As hotspot has decided to hotspot for me this morning, I am taking advantage of the connection. Here’s hoping it will last long enough for me to finish and publish this post…
Judy Nunn is one of my favourite authors now. Ever since I discovered her books two years ago. Since then, I have ploughed through nine of them. This and this will take you to a review of some of her other books.
Born in Perth in 1945, at 19 years of age she moved to Sydney to take up a career in acting. Judy is well known and loved in Australia for her roles in various TV soapies – Prisoner, Home and Away, The Box, Sons and Daughters. Acting on stage and screen as well as screenwriting have been part of her long and successful acting career.
And, as I have discovered, she is also a brilliant writer.
Judy Nunn writes fiction novels wound around the rich and diverse history that is Australia. Tiger Men tells the sordid story of early settlement in Tasmania. There are two things that the penal colony of Tasmania is particularly notorious for, apart from the horrendous treatment of its convicts – the wholesale slaughter and extinction of the Tasmanian Aboriginal and the Tasmanian Tiger. All of it make us hang our heads in grief and shame.
This book weaves the story of three families – an Englishman, an Irishman and an American – around the greed and corruption of early Tasmanian settlement through to the personal impact and tragedy that WWI visited on the country and individual families.
It’s a powerful read. And an enjoyable one.
Maralinga is a place in the middle of nowhere deep in the outback of South Australia about 800 kilometres north-west of Adelaide. Not that far from where I live.
Which made reading this book a bit spine chilling. To this day its very name evokes shudders of horror. In the 1950’s the British government, in collaboration with the Australian government, established a top secret nuclear testing facility there.
While weaving the facts through my fictional story I have aimed for a general consensus of opinion, but there are so many variables I’ve come to the conclusion that no-one really knows the full truth, and probably never will.

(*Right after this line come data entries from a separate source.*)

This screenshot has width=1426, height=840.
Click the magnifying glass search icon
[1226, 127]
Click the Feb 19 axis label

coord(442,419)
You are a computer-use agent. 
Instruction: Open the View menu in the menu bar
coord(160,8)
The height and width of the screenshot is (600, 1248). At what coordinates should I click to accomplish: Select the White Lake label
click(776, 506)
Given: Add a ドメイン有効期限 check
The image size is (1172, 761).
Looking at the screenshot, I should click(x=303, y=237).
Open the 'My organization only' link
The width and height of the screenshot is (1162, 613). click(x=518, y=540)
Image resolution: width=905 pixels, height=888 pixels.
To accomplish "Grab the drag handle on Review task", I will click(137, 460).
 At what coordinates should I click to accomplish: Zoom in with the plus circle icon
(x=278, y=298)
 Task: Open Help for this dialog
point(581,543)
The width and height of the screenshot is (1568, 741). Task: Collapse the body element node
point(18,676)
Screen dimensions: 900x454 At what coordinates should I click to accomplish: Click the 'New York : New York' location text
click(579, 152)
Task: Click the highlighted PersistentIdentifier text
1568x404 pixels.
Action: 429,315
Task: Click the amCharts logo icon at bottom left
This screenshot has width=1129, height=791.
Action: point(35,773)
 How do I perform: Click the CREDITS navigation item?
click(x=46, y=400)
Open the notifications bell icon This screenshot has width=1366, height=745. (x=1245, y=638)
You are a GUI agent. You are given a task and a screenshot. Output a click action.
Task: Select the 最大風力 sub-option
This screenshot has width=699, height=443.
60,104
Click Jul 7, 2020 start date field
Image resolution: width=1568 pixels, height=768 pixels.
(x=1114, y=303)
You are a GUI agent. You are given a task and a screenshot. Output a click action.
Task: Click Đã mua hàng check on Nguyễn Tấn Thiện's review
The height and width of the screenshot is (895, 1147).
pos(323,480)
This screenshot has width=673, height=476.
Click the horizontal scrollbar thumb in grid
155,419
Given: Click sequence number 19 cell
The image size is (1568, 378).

The impact of the nuclear fall out, the effects on the local Aboriginal community , the sheer stupidity of the way the tests were conducted, the arrogance of the powers that be make for rivetting reading.
Beneath the Southern Cross is set in Sydney Town in the late 1700’s. A last minute reprieve from death by hanging saw a young 19 year old Thomas Kendall transported to the penal colony that was Australia. The book follows his life story and that of the Kendall dynasty he established.
It was not uncommon for convicts, once their sentence had been served, to become wealthy property owners and respected (or feared) citizens of the new world they were creating so far from home.
As in all her books, Judy Nunn weaves the history of the nation, the locale, and its inhabitants, into a fictional story that makes for fascinating reading.
If you are interested in Australia, it’s history and stories, Judy Nunn’s books deliver them in an entertaining package of intrigue, greed, corruption, heart rending sadness, and romance.
© Raili Tanska
Steps for Peace
It begins with you
Going to read
You’ll enjoy them – any, or all of them 🙂
I’m glad to find a new author to discover so I appreciated this
Her books will keep you busy for a while 🙂 Enjoy x
Wow! Those all sound good. I’m going to have to pick one for my TBR shelf!
Do! You’ll enjoy the read.
Awesome book reviews and they sound too good. Thanks for the share.
Sounds interesting. I’ve never heard of her.
You’ll enjoy her books if you decide to have a read.
These all sound very interesting, I will add her to my list of authors to check out! Thanks!